[PostgreSQL] Index
Index
- Full Table Scan & Index
- Index Types
- Downsides of Indexes
- Index Creation
- Automatically Generated Indexes
- Actual File of Index
Full Table Scan & Index
- Frequently (but not always) poor performance
- 1) takes all the blocks inside the heap file and load all the data into the memory
- 2) execute iteration to find the matching data
- Therefore it is important to reduce the amount of data being loaded ➡️
Index
- Index: Data Structure that efficiently tells what block a record is stored at, therefore data(block) being loaded into the memory reduces
-- example of Full Table Scan
SELECT *
FROM users
WHERE username = 'zsu';
Index Types
- B-Tree: general purpose index, majority of times used(99%)
- Hash: speeds up simple equality chekcs
- GiST: Geometry, full-text search
- SP-GiST: Clustered data, such as dates(many rows having the same year)

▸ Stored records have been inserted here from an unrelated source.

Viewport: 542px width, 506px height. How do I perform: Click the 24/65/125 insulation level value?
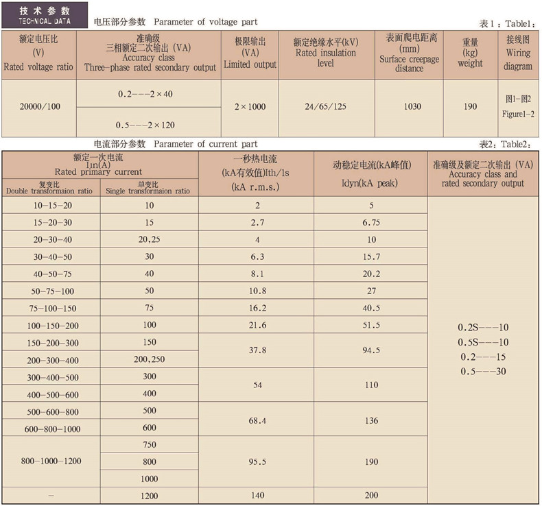(x=326, y=108)
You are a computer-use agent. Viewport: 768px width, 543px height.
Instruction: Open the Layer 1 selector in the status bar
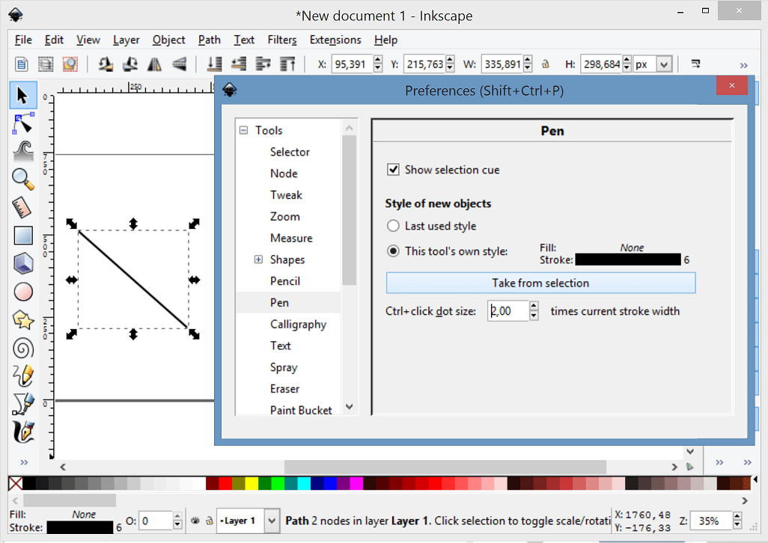pyautogui.click(x=247, y=521)
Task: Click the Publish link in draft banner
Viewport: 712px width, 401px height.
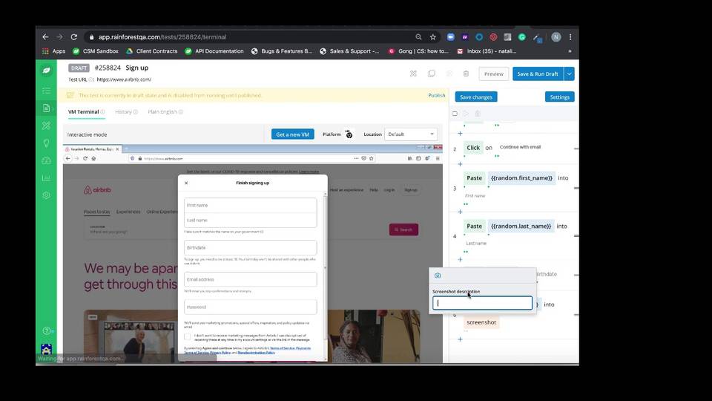Action: (x=436, y=96)
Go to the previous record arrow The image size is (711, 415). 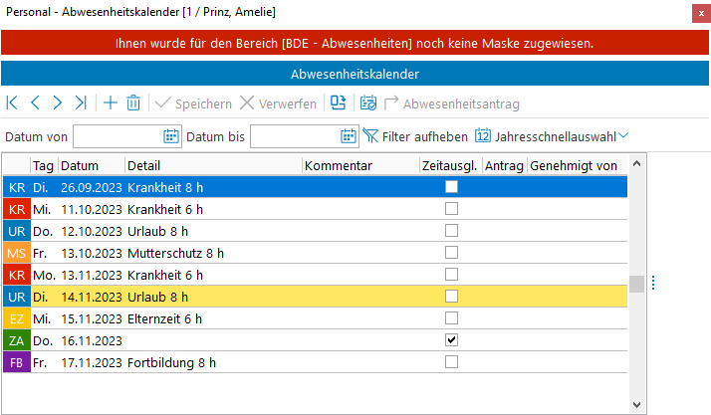click(35, 104)
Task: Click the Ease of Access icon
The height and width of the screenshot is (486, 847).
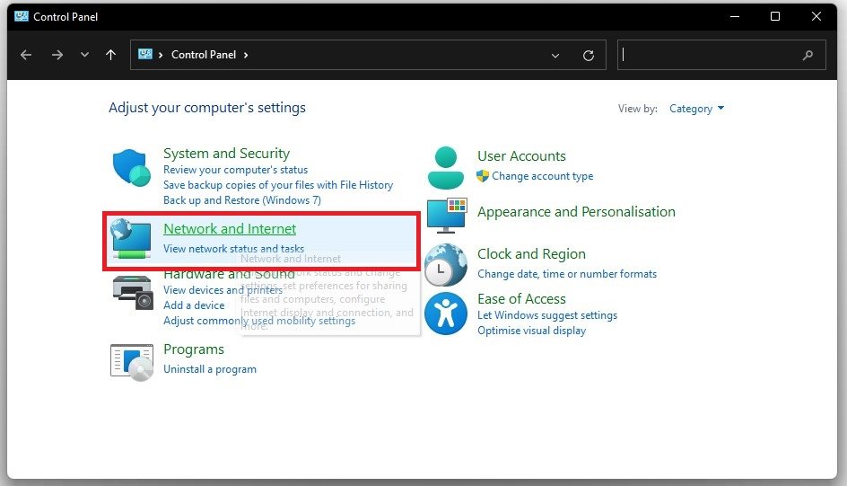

- GIN: columns containing arrays or JSON data
- BRIN: specialized for really large datasets
Downsides of Indexes
- Additional storage required
- A file is created in the hard drive to store the index data
- Slows down DML(INSERT/UPDATE/DELETE) since index has to be updated
- Index may not be used by postgres
-- amount of space used by the 'users' table
SELECT pg_size_pretty(pg_relation_size('users'));
-- 872kB
-- amount of space used by the 'users_username_idx' index
SELECT pg_size_pretty(pg_relation_size('users_username_idx'));
-- 184kB
Index Creation
- index naming convention: [
_ _idx]
-- create index on table 'users' on column 'username'
CREATE INDEX users_username_idx ON users(username);
-- delete index
DROP INDEX users_username_idx;
-- BENCHMARK
EXPLAIN ANALYZE
SELECT *
FROM users
WHERE username = 'Emil30';
-- without index execution time was approximately 1.2ms
-- with index execution time was approximately 0.05ms
Automatically Generated Indexes
- Automatically generated indexes don’t get listed under ‘indexes’

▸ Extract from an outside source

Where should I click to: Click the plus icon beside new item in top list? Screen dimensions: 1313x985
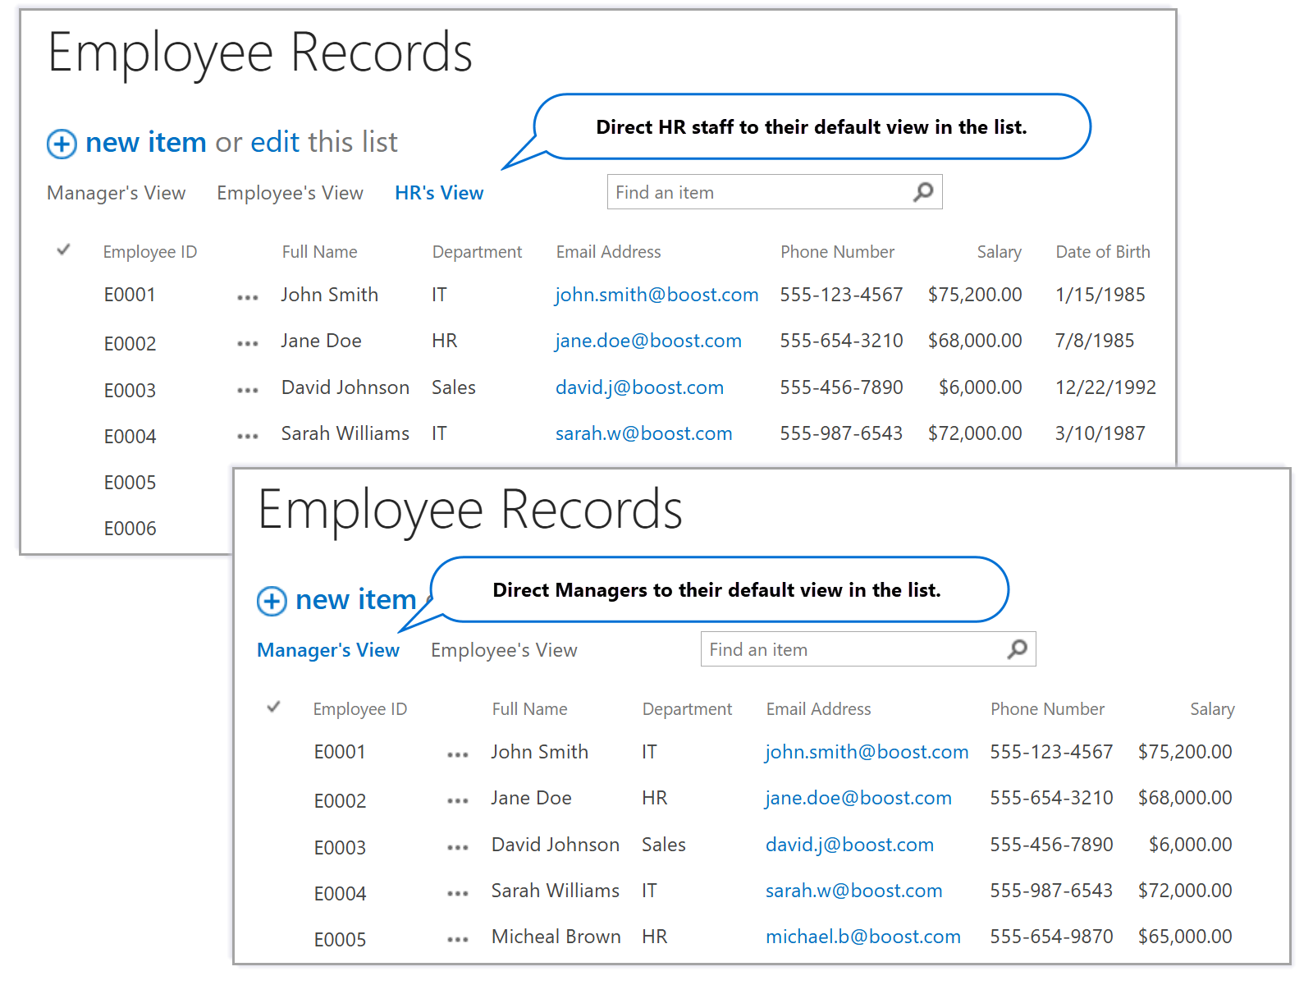tap(62, 144)
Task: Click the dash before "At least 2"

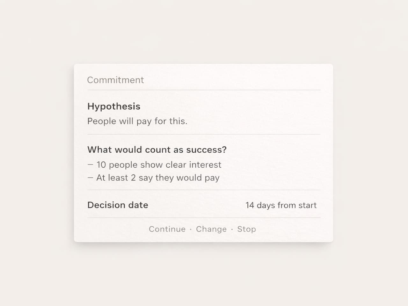Action: click(x=91, y=178)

- For every PK column for every table postgres automatically creates an index
- For any ‘unique’ constraint postgres automatically creates an index
-- list of all the index in the database
SELECT relname, relkind
FROM pg_class
WHERE relkind = 'i';
Actual File of Index
- File of Index are composed of the following(similar to the Heap file used to store data)
- Meta Page(8kb): information about the overall index
- Leaf Block/Page(8kb)
- Leaf Block/Page(8kb)
… - Root Block/Page(8kb): direction info to the Leaf Block
- Leaf Block/Page(8kb)
- the first row is the pointer to the next Leaf Block/Page
- the second row is the first value of that Leaf Block/Page
-- create extension to look at page
CREATE EXTENSION pageinspect;
-- Find the Root Block/Page's number
SELECT *
-- bt: B-tree metap: metapage
FROM bt_metap('users_username_idx');
-- root: 3
-- meaning that the 3 page is the Root Block/Page
-- Get the data from the Root Block/Page
SELECT *
-- 3 means the page number
FROM bt_page_items('users_username_idx', 3);
-- if the data matches the data from the 'data' column then should go to the page index listed inside the 'ctid' column
-- ctid consists of ([leaf_page_number], [])
-- Get the data from the Leaf Block/Page 1
SELECT *
FROM bt_page_items('users_username_idx', 1);
-- 'ctid' column: ([page/block_num], [index_num]) of 'users' heap file
-- (96,34)
-- check wether the ctid actually has that data
SELECT ctid, *
FROM users
WHERE username = 'Aaron_Gutmann'
-- (96,34)